Duzentas se apresentaram no evento em um grande hotel de Roma, acreditando se
tratar de figuração para uma reunião seguida de coquetel, já que receberiam
apenas algo em torno de sessenta euros pela noite. Nenhuma delas podia imaginar
que os ônibus as levariam à residência do embaixador da Líbia, aonde, para sua
grande surpresa, Muamar Kadafi chegou a bordo de uma limusine branca e foi se
juntar a elas para lhes fazer um longo discurso... sobre o islã, a religião "que não é
contra as mulheres". Foi um discurso delirante, com o qual pretendia incitá-las à
conversão e retificar algumas inverdades: "Vocês creem que Jesus foi crucificado,
mas não é verdade, foi Deus quem o conduziu ao céu. Crucificaram outro, parecido
com ele". E as jovens voltaram do encontro com o Corão e o Livro verde nas mãos.
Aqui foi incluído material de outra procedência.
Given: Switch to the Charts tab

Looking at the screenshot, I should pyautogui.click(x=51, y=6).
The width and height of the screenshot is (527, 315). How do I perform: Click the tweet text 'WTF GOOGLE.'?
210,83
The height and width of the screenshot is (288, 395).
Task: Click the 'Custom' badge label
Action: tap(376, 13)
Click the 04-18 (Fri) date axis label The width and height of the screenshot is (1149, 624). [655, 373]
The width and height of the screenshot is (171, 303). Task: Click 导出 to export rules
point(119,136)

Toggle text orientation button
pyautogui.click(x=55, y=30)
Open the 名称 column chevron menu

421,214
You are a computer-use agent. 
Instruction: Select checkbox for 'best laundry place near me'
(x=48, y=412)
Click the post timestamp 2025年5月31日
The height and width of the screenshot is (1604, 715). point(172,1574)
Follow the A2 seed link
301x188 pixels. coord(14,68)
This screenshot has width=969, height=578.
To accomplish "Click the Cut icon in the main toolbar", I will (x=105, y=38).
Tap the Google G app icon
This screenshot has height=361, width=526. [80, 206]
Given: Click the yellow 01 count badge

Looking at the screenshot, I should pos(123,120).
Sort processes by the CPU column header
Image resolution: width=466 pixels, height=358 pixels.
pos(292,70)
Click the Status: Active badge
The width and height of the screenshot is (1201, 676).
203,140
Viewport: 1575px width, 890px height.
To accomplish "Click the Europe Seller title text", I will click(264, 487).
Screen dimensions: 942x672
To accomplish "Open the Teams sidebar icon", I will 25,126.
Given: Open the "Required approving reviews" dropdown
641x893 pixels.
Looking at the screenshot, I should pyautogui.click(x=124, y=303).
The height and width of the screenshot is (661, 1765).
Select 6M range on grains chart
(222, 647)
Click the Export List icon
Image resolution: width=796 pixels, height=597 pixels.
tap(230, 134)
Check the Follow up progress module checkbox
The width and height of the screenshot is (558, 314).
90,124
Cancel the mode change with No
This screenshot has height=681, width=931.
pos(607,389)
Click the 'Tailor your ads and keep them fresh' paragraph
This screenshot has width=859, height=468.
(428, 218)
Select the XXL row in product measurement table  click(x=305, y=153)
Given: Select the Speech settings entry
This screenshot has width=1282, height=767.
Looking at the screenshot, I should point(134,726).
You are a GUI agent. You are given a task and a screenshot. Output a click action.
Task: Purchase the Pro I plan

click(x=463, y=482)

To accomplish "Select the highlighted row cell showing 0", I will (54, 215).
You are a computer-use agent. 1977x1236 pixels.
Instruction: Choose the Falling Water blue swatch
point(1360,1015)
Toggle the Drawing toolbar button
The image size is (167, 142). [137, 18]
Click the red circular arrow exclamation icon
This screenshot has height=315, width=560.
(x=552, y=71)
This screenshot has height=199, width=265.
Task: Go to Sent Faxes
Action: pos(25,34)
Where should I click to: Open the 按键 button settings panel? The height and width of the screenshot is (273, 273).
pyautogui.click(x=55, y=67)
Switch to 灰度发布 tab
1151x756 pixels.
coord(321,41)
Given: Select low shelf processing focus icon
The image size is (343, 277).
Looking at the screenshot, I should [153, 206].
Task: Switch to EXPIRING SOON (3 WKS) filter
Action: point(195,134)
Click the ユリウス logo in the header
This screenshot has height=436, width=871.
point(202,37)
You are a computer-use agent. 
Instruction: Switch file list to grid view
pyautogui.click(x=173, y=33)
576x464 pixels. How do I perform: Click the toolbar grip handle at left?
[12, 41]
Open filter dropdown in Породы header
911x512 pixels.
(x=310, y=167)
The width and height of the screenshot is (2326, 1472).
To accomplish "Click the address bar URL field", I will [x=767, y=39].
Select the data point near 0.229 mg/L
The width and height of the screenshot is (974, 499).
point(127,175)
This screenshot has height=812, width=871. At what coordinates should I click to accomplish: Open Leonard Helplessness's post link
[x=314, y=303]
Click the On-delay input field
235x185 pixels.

Uma enésima provocação? A imprensa e políticos italianos ficaram nervosos
com o ocorrido e questionaram quais seriam as reais intenções do ditador. Mas o
diretor da agência, Alessandro Londero, foi categórico: nenhuma das garotas
passou a noite na residência. Ele contou e recontou quantas eram. Tratou-se
simplesmente de uma "noite de apaixonante debate sobre a religião e a cultura
líbias". Debate?
– Certamente! – insistiu Londero quando o contatei em Roma, por telefone. – O
Guia percebia o desconhecimento e a incompreensão em relação a seu país. E a
vontade dele era uma só: aproximar as culturas e instaurar um diálogo entre a
juventude da Líbia e a do Ocidente. Pediu ao público que lhe fizesse perguntas e as
respondeu de maneira paciente e pedagógica. E posso lhe assegurar que foi uma
experiência única para todas aquelas jovens!
O islã?
– Ah, ele era esperto! Ele duvidava que seu apelo resultaria numa avalanche de
conversões. Mas sabia que a repercussão na mídia seria enorme.
De fato, a experiência se repetiu por quatro noites, e mais de mil belas jovens
compareceram – o diretor acrescentou ter havido também alguns rapazes e garotas
"normais" –, servindo como um público dócil ao ditador. Algumas delas, raras,
disseram-se prontas a abraçar o islã e passaram números de telefone, prontamente
anotados pelo pessoal de apoio. Mas o Guia não parou por aí. Laços sólidos foram
mantidos com a agência, permitindo que ela organizasse uma dezena de viagens à
Líbia, em grupos de doze a vinte e seis pessoas. As estadas, todas pagas, tinham o
intuito de "aprofundar-se na cultura e no modo de vida líbios". Eram férias
maravilhosas, conta uma das jovens, uma atriz anglo-italiana, radiante por ter
tomado café da manhã com o Guia (leite de camela e tâmaras) em uma incursão
pelo deserto, persuadida de que, sem dúvida, "as mulheres são mais bem tratadas
na Líbia que em qualquer outro lugar do mundo".
Algumas ficaram tão convencidas disso que participaram, em Roma, das
manifestações contra os ataques da OTAN, e um pequeno grupo, liderado pelo
diretor da agência, viajou a Trípoli, às suas próprias expensas e em pleno agosto
de 2011, para manifestar apoio a Kadafi e fazer frente às bombas. Uma estada da
qual Alessandro Londero retornaria transtornado, trazendo na bagagem um pedido
de ajuda, confiado a ele por Abdallah Mansur, escrito em 5 de agosto por Kadafi e
direcionado a Berlusconi, pouco antes de o Guia fugir às pressas de Bab al-Azizia.
O diretor de uma agência de modelos como último mensageiro de um ditador
em fuga... Sem dúvida uma ironia da história. 

  Nota
* Mercado tradicional ou feira periódica, na maioria das vezes de ocorrência semanal, típica dos países árabes. (N. do T.)

**Comemoração que celebra o nascimento de Maomé. (N. do T.)